The week in higher education

April 28, 2011




A claim that 36,000 student places could be chopped to allow for the additional cost of subsidising tuition fee loans in 2012 prompted a rash of stories about policy chaos on 20 April. Ed Miliband, the Labour leader, said the places could be cut to pay for the "unfair and shambolic" fees policy because many universities aim to charge fees of £9,000. In an unlikely union, the right-wing Daily Telegraph joined Mr Miliband in delivering a kicking to the coalition government - or more specifically, to Vince Cable, the Liberal Democrat business secretary. "To no one's great surprise - other, it seems, than the minister responsible, Vince Cable - the overwhelming majority (of universities) are charging the maximum fee," the newspaper said. "Mr Cable seems to spend much of his time these days perfecting his role as the coalition's licensed dissident.

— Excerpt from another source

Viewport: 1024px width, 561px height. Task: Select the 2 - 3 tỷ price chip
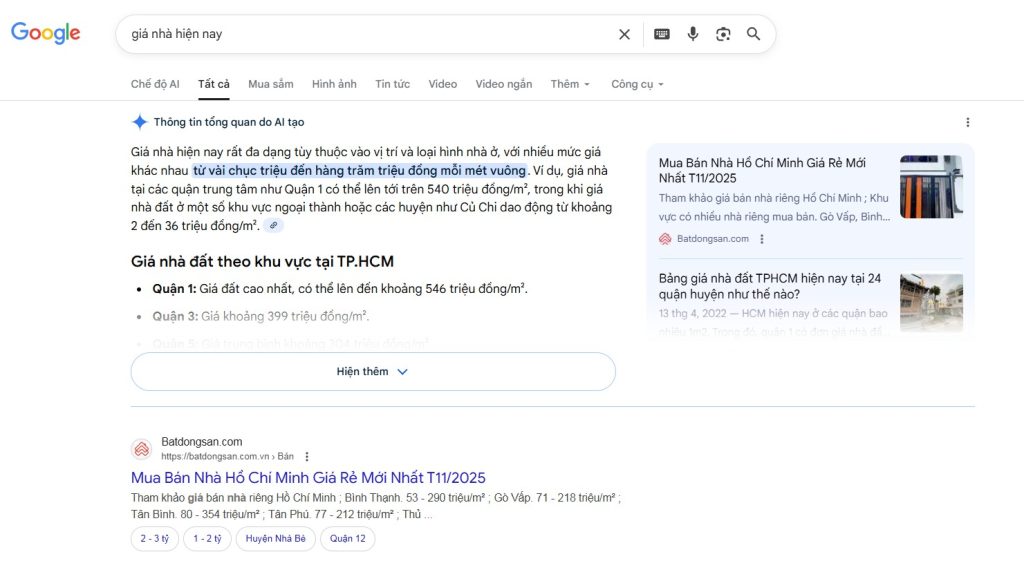(154, 539)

It is a pity that he does not spend longer ensuring that the policies for which he is responsible are fit for purpose."

The US medical company suing cardiologist Peter Wilmshurst for libel has gone out of business, it was reported on 20 April. NMT Medical has been pursuing Dr Wilmshurst, a consultant cardiologist at the Royal Shrewsbury Hospital, in the English courts since 2007, when he criticised a clinical trial of a heart device made by the company. Last month, NMT Medical launched a fourth libel suit against him over comments he made on BBC Radio 4 about the chilling effects of England's libel laws on medical science. Dr Wilmshurst said: "It is good news that it seems my libel case may now be over. However, it has cost me all my free time for the last three and a half years (and) hundreds of thousands of pounds of my own money." The government recently published a draft bill intended to make English libel suits easier to defend.

Several thousand people were sent an email by the University of Sussex erroneously congratulating them on securing places. It was reported on 21 April that a member of staff accidentally sent out the email welcoming thousands of people to the School of Education and Social Work, even though many of them had not even applied to study at the institution. A university spokesman said: "Of those who replied to us, most did so with good humour and understanding."

The turmoil at the University of Abertay Dundee continues after three members of the university court - including Justine Curran, chief constable of Tayside Police - stepped down. Their departure follows the decision earlier this year to suspend principal Bernard King, who was also head of Universities Scotland. In a statement on 21 April, David Currie, president of the University of Abertay Dundee Students' Association, said that despite the upheaval, he was confident that the "day-to-day running of the university will remain constant".

An academic who left his daughter and her friends to a late-night party that ended in tragedy was arrested on suspicion of possession of drugs and child abandonment on 23 April. Brian Dodgeon, a senior research Fellow at the Institute of Education, was subsequently bailed. A 15-year-old girl died of a suspected drugs overdose at the party and three other teenagers - including Mr Dodgeon's daughter - were hospitalised.

More than half of final-year students say that they would not have gone to university if their tuition fees had been £9,000 a year, according to a new study. The survey of more than 12,500 final-year undergraduates at 24 English universities by High Fliers Research comes ahead of the trebling of the fee cap to £9,000 in 2012. Some 51 per cent of respondents said they would have been put off doing a degree if they had faced fees of that level, while one in three said they would have discounted university if fees had been set at £6,000, according to the report published on April. Students at the universities of Cambridge and Oxford were the least concerned about fees, while those who went to state schools were much more likely to be put off than those who were privately educated.